Ehrlicherweise ist Japan nicht unbedingt das Erste, was uns in den Sinn kommt, wenn wir an Punk denken. Dann eher Großbritannien oder die USA und große Bands wie The Ramones, Sex Pistols oder The Clash. In der gleichen Liga spielen in Japan die The Blue Hearts, eine der erfolgreichsten japanischen Punkbands, die sogar ihren eigenen Stil kreierten, und bis heute noch in zahlreichen Karaokebars mit einigen ihrer Lieder vertreten sind.
The Blue Hearts und der Punk in Japan
1985, also fast 10 Jahre nach den Anfängen des Punk, gründet sich in Japan die Punkband The Blue Hearts. 10 Jahre wühlten sie die japanische Punkszene auf und erspielten sich eine große Bekanntheit – was nicht zuletzt an ihren Texten lag. Dabei ging es weniger um das System und die damit verbundene Unzufriedenheit, sondern vielmehr um Themen wie Friede, Liebe oder Leidenschaft. Die kindliche Naivität mit ihrer direkten und ungefilterten Energie verbindet sich mit einer philosophischen Sichtweise.
Mit ihrem bekanntesten Song „Linda Linda“ erreichten sie schließlich den Höhepunkt ihrer Bekanntheit. Die Ähnlichkeit zu Bands wie den Sex Pistols konnte ihnen nicht abgesprochen werden, obwohl sie auch ihren eigenen Stil entwarfen.

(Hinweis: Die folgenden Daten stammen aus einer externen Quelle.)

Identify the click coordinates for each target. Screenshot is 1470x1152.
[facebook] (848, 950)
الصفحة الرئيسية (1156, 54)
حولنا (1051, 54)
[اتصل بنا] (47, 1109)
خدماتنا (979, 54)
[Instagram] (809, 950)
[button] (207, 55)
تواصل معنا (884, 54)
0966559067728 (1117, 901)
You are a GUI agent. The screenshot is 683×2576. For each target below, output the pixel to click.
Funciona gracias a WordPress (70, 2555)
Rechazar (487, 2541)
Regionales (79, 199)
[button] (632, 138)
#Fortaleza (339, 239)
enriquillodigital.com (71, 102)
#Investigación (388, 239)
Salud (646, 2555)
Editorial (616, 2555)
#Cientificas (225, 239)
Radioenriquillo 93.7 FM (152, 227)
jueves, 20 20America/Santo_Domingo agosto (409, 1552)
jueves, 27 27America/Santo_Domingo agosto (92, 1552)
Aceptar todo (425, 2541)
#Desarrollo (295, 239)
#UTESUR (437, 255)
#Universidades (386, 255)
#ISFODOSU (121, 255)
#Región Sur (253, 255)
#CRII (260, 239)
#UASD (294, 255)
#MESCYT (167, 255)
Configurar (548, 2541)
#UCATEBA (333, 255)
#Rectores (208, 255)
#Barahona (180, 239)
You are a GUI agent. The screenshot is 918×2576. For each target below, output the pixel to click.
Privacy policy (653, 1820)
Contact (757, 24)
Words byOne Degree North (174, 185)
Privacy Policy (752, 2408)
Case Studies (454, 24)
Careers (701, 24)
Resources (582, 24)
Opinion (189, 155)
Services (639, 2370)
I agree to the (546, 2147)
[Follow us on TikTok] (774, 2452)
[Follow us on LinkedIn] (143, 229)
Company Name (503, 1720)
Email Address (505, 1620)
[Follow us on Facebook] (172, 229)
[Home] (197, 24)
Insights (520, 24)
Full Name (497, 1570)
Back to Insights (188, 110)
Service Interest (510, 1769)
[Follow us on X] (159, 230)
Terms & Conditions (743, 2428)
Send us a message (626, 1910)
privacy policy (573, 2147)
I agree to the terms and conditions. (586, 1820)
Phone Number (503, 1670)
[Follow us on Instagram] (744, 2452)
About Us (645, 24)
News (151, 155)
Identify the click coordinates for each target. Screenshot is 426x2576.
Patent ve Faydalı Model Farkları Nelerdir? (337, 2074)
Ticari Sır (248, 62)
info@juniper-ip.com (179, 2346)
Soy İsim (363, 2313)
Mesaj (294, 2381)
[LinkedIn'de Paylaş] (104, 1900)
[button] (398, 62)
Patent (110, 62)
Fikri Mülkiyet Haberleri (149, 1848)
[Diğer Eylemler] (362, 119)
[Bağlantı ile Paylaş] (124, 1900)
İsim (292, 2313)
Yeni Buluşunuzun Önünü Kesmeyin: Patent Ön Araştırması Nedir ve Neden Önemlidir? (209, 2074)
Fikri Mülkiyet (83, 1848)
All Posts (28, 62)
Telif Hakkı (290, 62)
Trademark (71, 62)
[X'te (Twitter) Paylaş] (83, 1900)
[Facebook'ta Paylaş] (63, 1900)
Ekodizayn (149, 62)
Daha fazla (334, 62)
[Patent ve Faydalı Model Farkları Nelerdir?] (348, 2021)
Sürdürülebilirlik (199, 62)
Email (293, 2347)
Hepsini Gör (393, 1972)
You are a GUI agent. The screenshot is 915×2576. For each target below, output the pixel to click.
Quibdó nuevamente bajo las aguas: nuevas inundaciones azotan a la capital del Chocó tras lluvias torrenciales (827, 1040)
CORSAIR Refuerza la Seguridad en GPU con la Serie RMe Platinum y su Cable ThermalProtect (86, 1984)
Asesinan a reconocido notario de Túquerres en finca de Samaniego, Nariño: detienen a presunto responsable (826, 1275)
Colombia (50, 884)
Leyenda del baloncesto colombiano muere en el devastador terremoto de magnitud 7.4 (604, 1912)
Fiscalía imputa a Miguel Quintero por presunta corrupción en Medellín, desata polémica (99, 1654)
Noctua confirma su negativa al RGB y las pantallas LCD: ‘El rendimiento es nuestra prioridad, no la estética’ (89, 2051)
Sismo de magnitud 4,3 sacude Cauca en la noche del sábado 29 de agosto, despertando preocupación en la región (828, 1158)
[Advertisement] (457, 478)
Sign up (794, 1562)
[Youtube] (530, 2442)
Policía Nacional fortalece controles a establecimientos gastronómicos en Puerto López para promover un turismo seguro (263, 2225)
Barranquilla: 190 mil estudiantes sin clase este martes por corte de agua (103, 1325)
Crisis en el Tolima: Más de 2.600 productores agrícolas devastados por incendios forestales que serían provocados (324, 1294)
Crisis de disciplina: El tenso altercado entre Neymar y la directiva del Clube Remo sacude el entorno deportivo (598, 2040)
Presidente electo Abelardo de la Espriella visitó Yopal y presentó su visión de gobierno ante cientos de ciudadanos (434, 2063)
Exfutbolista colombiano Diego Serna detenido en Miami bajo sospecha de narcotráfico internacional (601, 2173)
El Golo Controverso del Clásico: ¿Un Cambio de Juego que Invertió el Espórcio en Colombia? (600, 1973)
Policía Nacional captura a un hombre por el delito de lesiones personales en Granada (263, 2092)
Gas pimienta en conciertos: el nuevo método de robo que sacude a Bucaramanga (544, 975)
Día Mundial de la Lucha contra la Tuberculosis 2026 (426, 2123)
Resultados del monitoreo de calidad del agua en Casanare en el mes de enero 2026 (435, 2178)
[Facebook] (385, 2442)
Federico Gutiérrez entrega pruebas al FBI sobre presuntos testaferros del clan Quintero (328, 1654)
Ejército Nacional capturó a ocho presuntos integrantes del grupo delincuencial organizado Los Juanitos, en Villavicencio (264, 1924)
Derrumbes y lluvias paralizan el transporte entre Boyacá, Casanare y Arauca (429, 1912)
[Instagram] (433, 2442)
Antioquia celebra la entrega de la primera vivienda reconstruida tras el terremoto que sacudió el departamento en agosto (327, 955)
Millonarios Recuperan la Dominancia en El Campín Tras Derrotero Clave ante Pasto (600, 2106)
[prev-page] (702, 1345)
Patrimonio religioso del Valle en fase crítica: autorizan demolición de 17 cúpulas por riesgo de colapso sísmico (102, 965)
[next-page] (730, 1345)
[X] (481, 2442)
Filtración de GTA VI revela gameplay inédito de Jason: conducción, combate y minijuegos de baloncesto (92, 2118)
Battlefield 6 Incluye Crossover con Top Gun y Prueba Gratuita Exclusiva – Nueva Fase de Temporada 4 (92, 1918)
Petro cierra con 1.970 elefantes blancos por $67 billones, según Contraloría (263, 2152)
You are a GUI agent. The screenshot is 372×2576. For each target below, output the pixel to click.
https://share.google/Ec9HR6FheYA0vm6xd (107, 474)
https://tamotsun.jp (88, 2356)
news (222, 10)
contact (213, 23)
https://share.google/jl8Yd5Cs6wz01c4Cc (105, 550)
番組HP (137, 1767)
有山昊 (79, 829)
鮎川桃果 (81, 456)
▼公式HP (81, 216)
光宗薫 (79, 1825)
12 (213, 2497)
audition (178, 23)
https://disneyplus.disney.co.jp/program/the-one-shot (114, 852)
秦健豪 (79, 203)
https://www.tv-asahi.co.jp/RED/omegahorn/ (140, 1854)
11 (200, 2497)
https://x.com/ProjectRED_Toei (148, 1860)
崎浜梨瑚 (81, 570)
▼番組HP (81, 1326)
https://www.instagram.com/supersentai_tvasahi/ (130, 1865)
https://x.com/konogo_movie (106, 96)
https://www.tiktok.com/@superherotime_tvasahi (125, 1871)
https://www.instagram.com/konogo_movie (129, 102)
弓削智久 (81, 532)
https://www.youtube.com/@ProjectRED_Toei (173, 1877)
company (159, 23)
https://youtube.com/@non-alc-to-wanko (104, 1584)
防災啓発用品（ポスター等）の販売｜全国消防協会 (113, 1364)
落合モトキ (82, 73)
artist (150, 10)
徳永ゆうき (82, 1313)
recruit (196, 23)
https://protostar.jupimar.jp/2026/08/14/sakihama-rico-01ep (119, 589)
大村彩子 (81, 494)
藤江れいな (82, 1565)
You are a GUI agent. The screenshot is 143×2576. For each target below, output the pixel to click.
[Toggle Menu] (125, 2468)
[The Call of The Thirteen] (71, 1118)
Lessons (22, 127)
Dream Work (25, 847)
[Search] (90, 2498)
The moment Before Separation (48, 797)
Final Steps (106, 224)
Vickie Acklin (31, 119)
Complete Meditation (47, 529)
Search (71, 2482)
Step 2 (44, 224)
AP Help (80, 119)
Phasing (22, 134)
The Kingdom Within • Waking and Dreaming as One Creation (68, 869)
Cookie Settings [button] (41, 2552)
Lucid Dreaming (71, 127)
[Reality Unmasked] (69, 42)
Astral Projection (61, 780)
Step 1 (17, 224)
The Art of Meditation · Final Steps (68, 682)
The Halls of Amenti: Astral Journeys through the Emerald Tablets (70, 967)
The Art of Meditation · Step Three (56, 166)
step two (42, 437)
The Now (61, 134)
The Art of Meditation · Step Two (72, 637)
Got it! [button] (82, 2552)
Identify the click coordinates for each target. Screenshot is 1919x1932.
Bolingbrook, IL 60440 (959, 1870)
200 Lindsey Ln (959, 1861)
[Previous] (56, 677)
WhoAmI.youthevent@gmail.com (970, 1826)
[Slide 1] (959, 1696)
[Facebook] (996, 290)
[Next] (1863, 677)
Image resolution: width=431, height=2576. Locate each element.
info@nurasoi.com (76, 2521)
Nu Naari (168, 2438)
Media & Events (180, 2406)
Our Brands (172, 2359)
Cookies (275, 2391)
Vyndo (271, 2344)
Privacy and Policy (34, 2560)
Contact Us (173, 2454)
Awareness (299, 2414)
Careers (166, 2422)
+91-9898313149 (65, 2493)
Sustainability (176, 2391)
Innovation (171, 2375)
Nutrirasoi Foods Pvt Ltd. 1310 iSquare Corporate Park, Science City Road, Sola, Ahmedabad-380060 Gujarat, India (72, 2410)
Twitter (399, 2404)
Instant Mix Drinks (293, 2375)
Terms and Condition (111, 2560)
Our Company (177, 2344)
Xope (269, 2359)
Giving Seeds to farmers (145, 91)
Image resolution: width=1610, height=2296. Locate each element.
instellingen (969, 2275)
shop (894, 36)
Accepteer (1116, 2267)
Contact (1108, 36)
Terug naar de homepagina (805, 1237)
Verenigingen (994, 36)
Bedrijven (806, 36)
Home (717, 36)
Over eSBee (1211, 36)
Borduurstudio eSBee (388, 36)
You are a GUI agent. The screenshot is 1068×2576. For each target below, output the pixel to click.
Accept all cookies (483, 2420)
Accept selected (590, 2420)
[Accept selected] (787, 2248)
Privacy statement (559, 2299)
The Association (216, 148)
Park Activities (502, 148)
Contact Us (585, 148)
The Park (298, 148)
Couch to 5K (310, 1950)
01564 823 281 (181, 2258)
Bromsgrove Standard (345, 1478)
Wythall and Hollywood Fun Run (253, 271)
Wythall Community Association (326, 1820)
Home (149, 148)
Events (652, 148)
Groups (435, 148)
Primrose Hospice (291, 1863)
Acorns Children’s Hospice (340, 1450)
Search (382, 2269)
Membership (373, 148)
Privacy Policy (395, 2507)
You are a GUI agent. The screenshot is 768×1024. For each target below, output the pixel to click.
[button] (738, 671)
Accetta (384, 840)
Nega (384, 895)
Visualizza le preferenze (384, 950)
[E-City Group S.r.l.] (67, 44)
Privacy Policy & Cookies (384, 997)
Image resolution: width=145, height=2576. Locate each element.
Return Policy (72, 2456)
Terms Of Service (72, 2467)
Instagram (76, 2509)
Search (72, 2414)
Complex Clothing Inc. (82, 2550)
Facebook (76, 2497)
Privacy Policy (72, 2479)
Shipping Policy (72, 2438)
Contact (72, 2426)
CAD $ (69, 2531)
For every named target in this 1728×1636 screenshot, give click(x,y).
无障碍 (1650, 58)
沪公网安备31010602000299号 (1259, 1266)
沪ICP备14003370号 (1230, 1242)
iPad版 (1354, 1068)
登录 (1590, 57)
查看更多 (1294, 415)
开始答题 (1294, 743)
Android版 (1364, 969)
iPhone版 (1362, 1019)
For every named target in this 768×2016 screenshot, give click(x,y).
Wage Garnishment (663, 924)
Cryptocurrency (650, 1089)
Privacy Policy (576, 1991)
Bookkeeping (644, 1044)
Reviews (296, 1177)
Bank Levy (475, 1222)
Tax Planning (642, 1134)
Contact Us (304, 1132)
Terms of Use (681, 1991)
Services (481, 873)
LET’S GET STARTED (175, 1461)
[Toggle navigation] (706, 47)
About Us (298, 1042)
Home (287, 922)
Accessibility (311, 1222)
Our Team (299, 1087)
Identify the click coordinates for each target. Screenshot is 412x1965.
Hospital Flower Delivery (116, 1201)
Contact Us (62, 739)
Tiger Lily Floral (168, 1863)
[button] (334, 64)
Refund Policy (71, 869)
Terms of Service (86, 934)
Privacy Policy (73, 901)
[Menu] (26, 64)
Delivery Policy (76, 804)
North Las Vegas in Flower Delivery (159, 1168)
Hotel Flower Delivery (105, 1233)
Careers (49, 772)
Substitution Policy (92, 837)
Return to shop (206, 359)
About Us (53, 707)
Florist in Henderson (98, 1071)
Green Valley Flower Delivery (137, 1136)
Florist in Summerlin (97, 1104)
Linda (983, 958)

Besonders bei Live-Konzerten wurden die unruhigen, nervösen Tanzmoves des Sängers zum Highlight. Eine Besonderheit ist auch, dass sie die meisten Songs auf Japanisch singen.
Die Geschichte des japanischen Punks im Schnelldurchlauf
Ähnlich wie Manga und Anime, war und ist Punk seit den 1970er-Jahren ein wichtiger Bestandteil der japanischen Jugendkultur. Zwei Szenen prägten in Japan die Geschichte des Punks: die Punkszene in Tokyo und die Punkszene in Osaka. Die „normale“ Szene in Tokyo folgte eher dem Vorbild des westlichen Punks, während die „verrückte“ Szene in Osaka seine eigene Dynamik verfolgte – hier erblickte die Musik des Noise Rock das Licht der Welt. Auslöser für die Punkbewegung war auch, wie in anderen Ländern, Frustration und Wort über die soziale Situation – und Punk das Mittel, um seine Unzufriedenheit ungefiltert auszudrücken.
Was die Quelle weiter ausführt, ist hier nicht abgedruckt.